• **Given problem**:
Could you convert every line of the entries below into a JSON list of strings, with one string per line, blank lines skipped and the pictures left out?

►

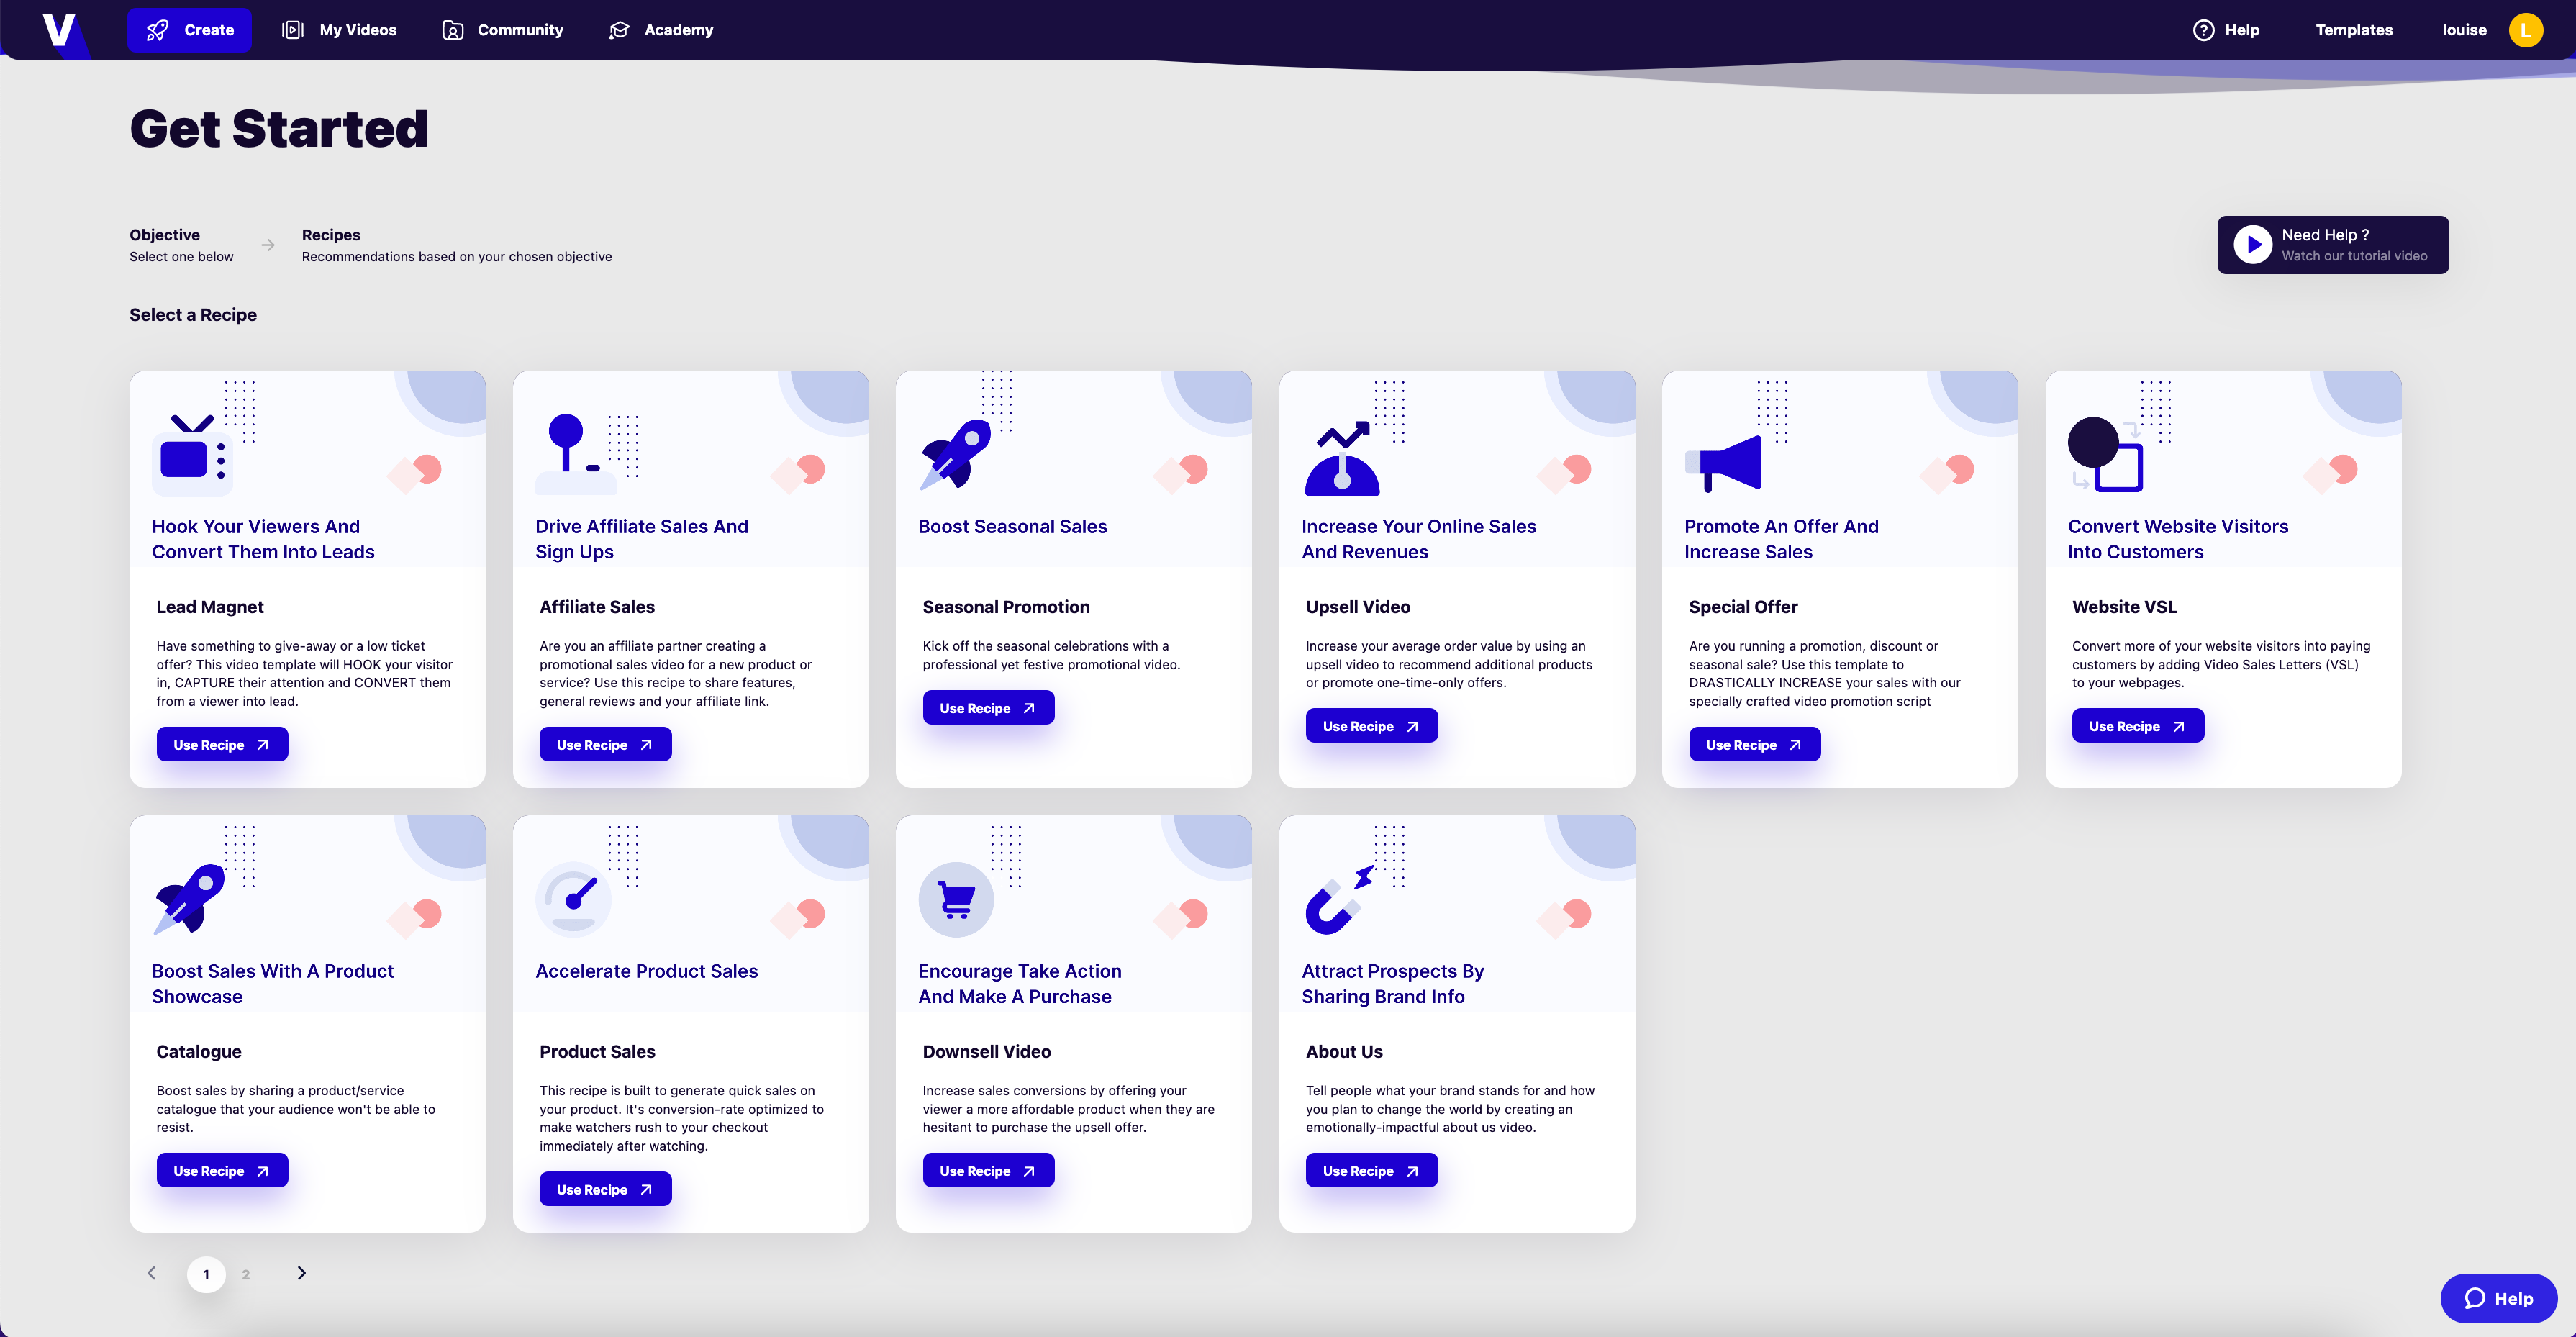Open the Templates section link

click(x=2354, y=29)
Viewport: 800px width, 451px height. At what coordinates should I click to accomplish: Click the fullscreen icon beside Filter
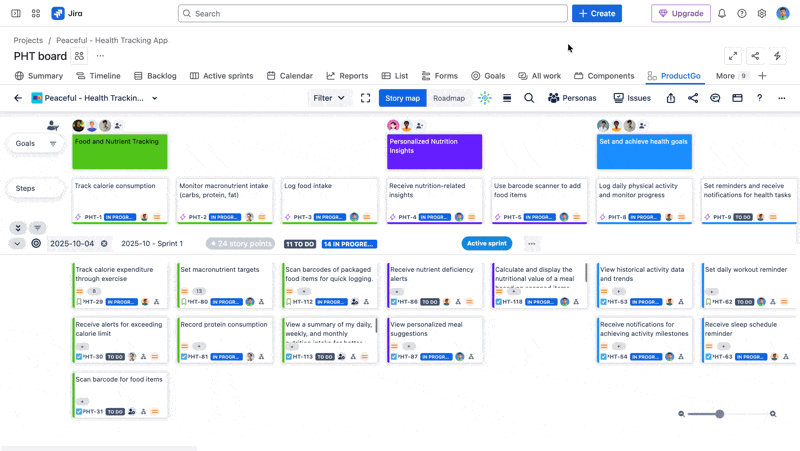point(365,98)
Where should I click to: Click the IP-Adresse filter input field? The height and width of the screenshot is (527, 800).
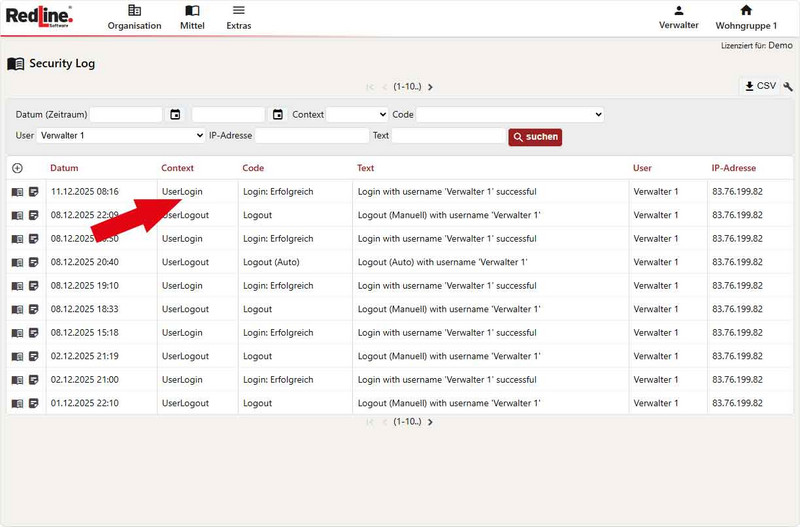[312, 136]
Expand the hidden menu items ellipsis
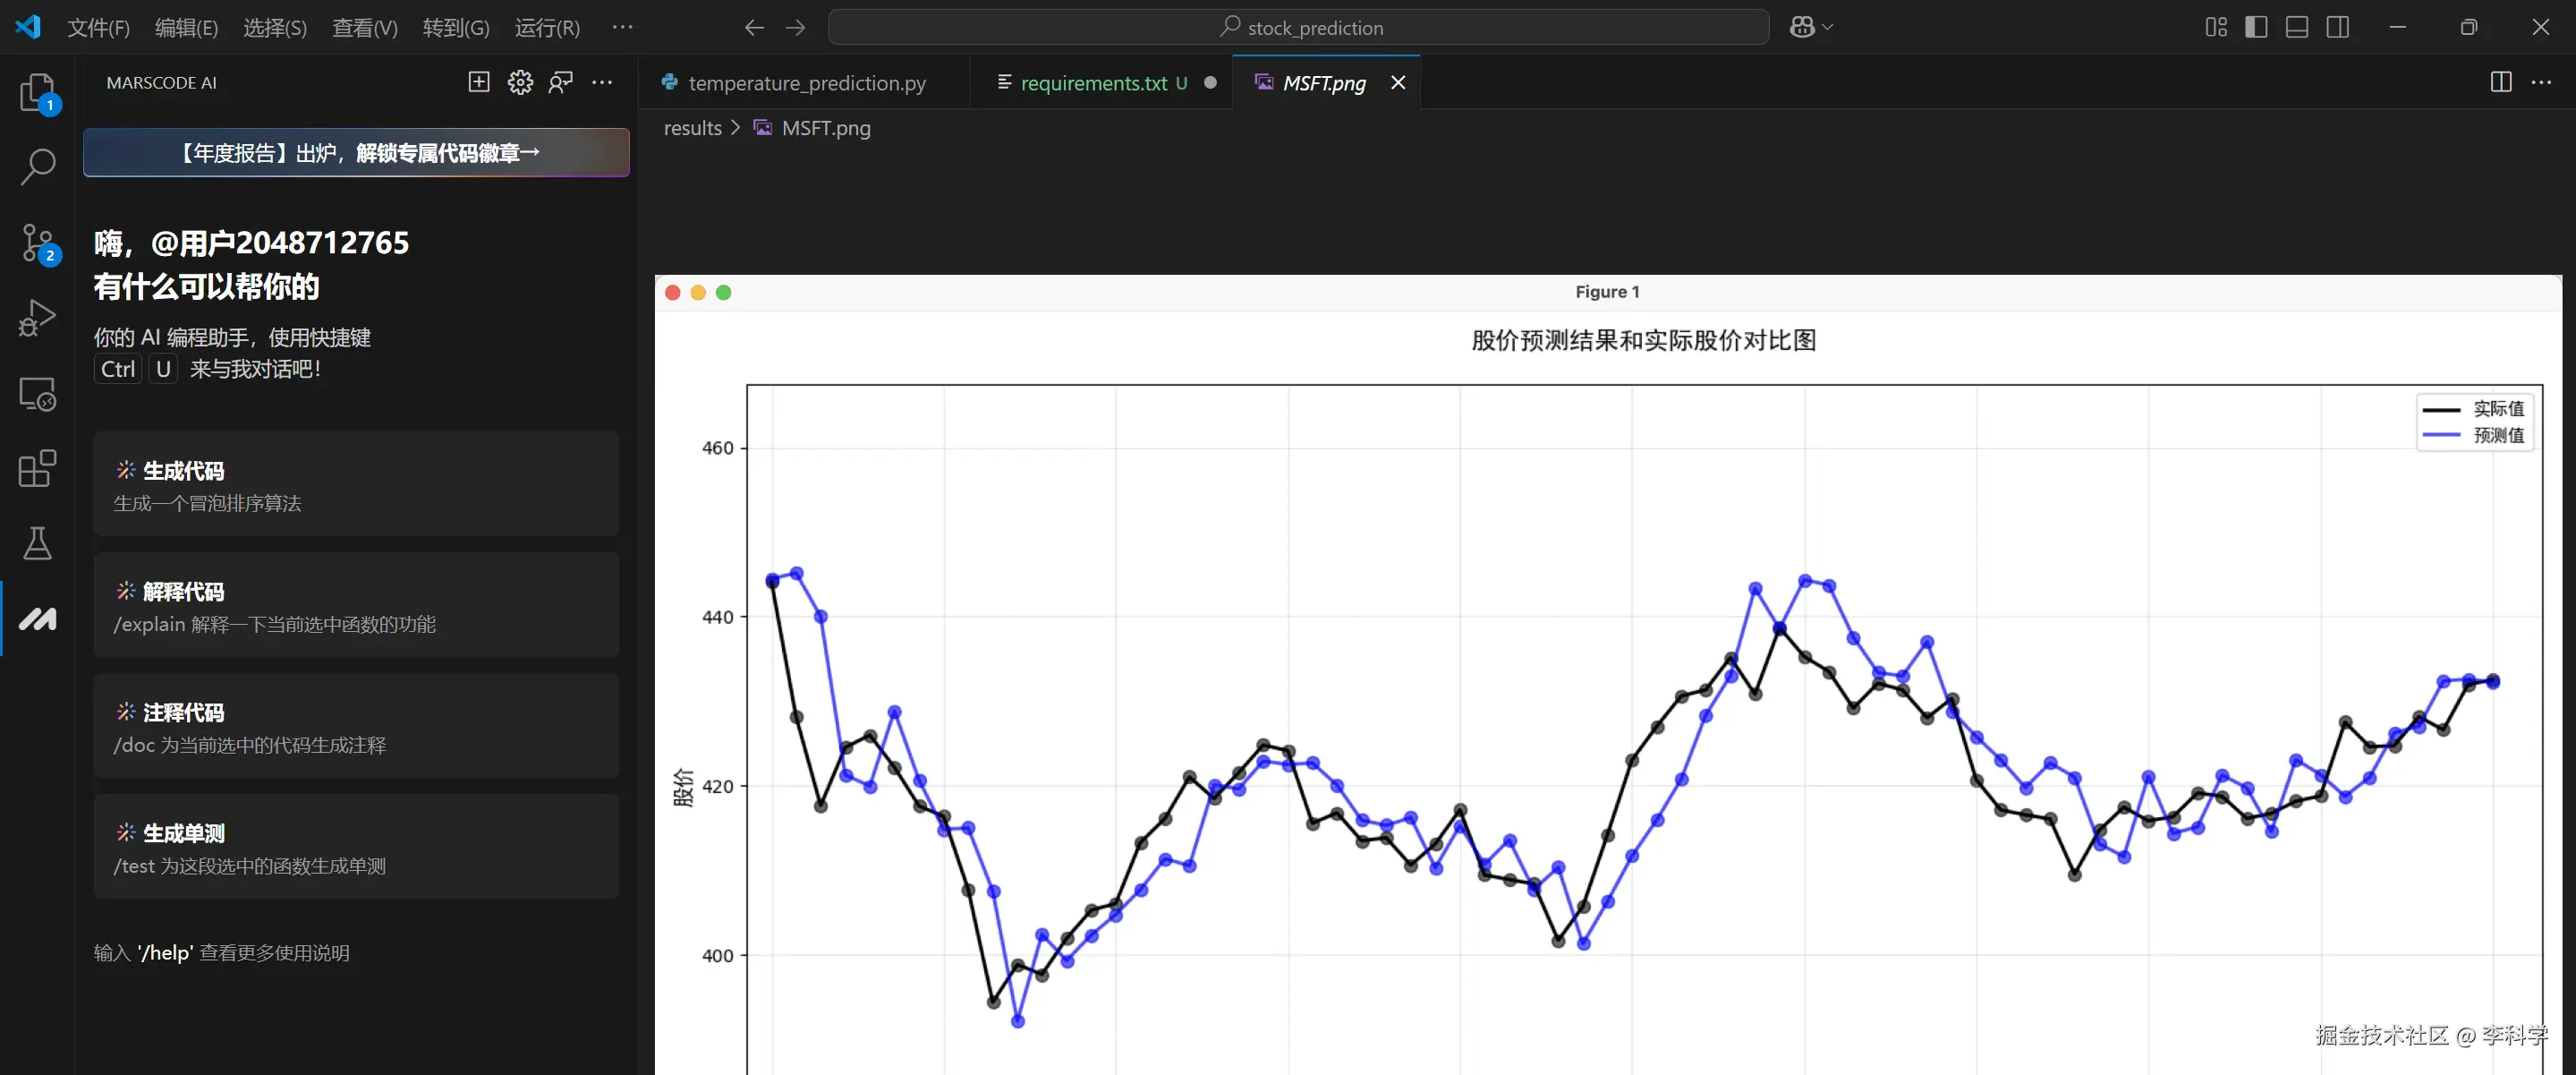2576x1075 pixels. click(622, 27)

◄

• **Output of the exercise**:
[
  "Open the Templates section link",
  "click(x=2354, y=29)",
  "Viewport: 800px width, 451px height. At what coordinates should I click to accomplish: Click the fullscreen icon beside Filter",
  "point(365,98)",
  "Where should I click to: Click the IP-Adresse filter input field? The height and width of the screenshot is (527, 800).",
  "[312, 136]",
  "Expand the hidden menu items ellipsis",
  "2576x1075 pixels. click(622, 27)"
]